Netherlands, Canada Say WhatsApp Still Violates Privacy Laws

ID THREATPOST:9995560147E76F10FD4C43229F62443C
Type threatpost
Reporter Anne Saita
Modified 2013-04-17T16:30:50


Dutch and Canadian officials say the popular mobile text messaging app WhatsApp violates their countries’ privacy laws because it rifles through users’ contacts to find other devices hooked up to the service.

The announcement Monday follows a joint investigation launched a year ago into whether California-based WhatsApp Inc.’s data collecting was against the two countries’ privacy laws. Among the most popular smartphone apps, WhatsApp allows its millions of registered users to send text-based messages over the Internet without SMS. More than one billion such messages are sent daily using the mobile app.

Both the Canadian report and Dutch version note the company has been cooperating and made security upgrades in recent months. In September 2012, the company added encryption to its mobile messaging system. It also strengthened its authentication process in the latest version, using a more secure randomly generated key instead of generating passwords from MAC (Media Access Control) or IMEI (International Mobile Station Equipment Identity) numbers. These are used to create passwords for device-to-application message exchanges.

But Monday’s news release from The Office of the Privacy Commissioner of Canada and the Dutch Data Protection Authority shows WhatsApp has another hurdle to overcome – namely the way it requires users provide access to all phone numbers in their address book, whether or not those contacts use the app.

“The investigation revealed that WhatsApp was violating certain internationally accepted privacy principles, mainly in relation to the retention, safeguard, and disclosure of personal data,” according to the news release.

It specifically cites data retention as a point of concern.

“Rather than deleting the mobile numbers of non-users, WhatsApp retains those numbers (in a hash form). This practice contravenes Canadian and Dutch privacy law which holds that information may only be retained for so long as it is required for the fulfilment of an identified purpose. Only iPhone users running iOS6 on their devices have the option of adding contacts manually rather than uploading the mobile address numbers of their address books to company servers automatically.”

In addition to the privacy alert, the international partnership marks a first, according to the two nations.

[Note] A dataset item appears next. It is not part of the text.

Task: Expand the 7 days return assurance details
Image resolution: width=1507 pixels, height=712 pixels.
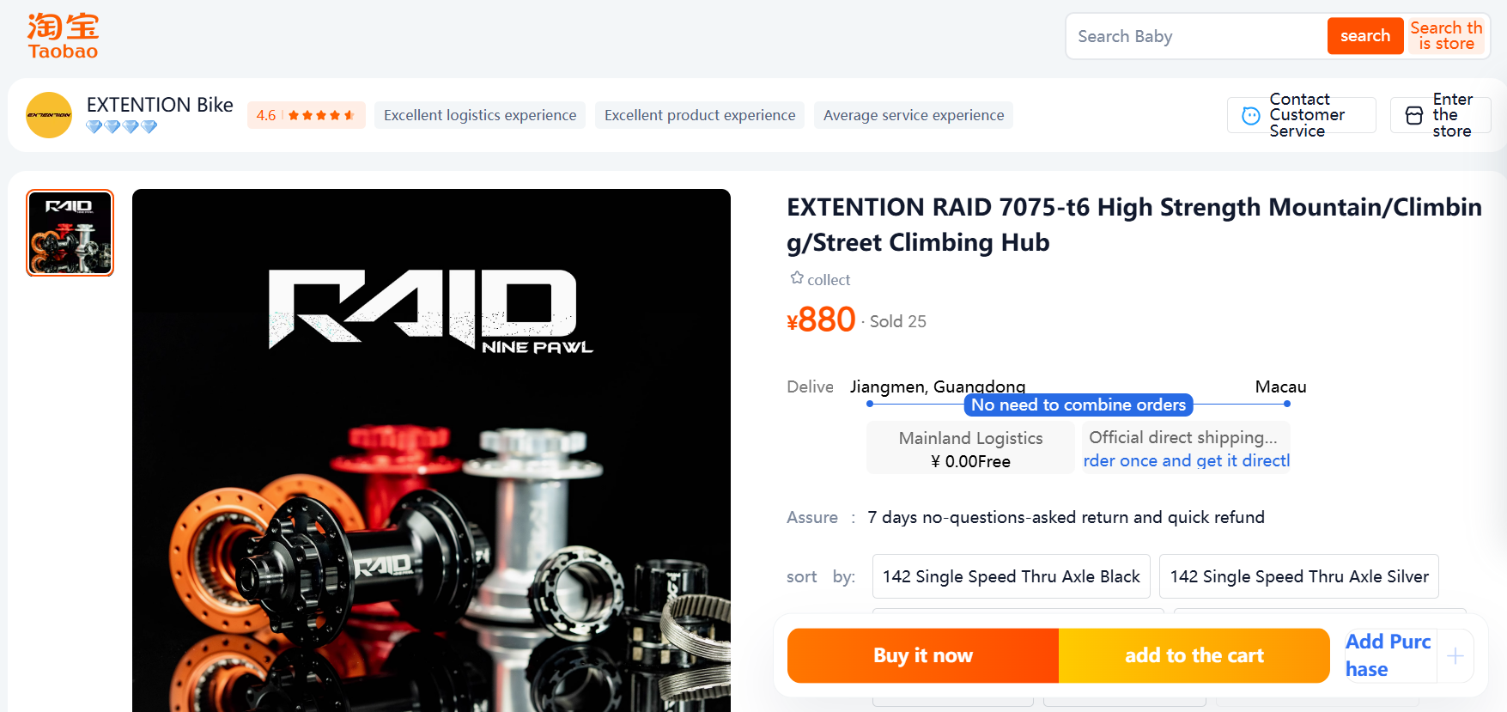Action: tap(1066, 517)
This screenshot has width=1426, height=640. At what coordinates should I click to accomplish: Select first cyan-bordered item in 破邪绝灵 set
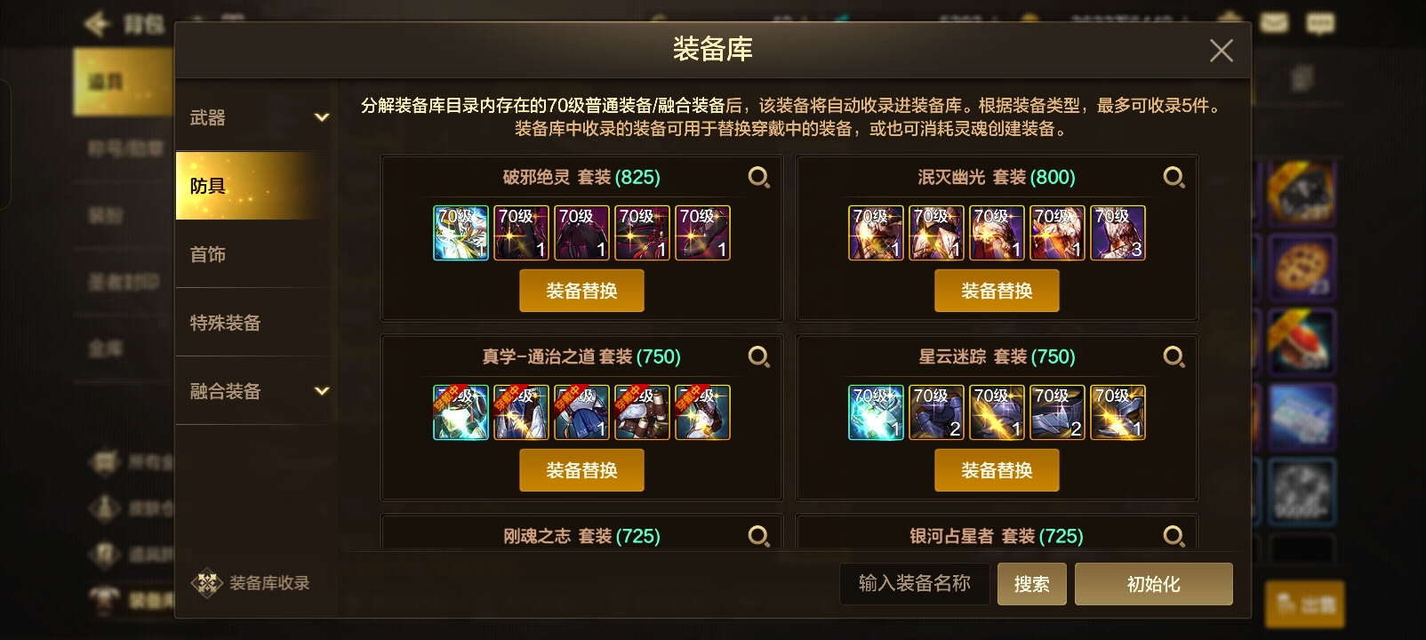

“The coordinated investigation is a global first, as two national data protection authorities conducted their work together to examine the privacy practices of a company with hundreds of millions of customers worldwide. This marks a milestone in global privacy protection,” according to the Canadian news release.

WhatsApp has yet to publicly respond to the reports.

The two nations will now separately address other privacy issues each has with the company.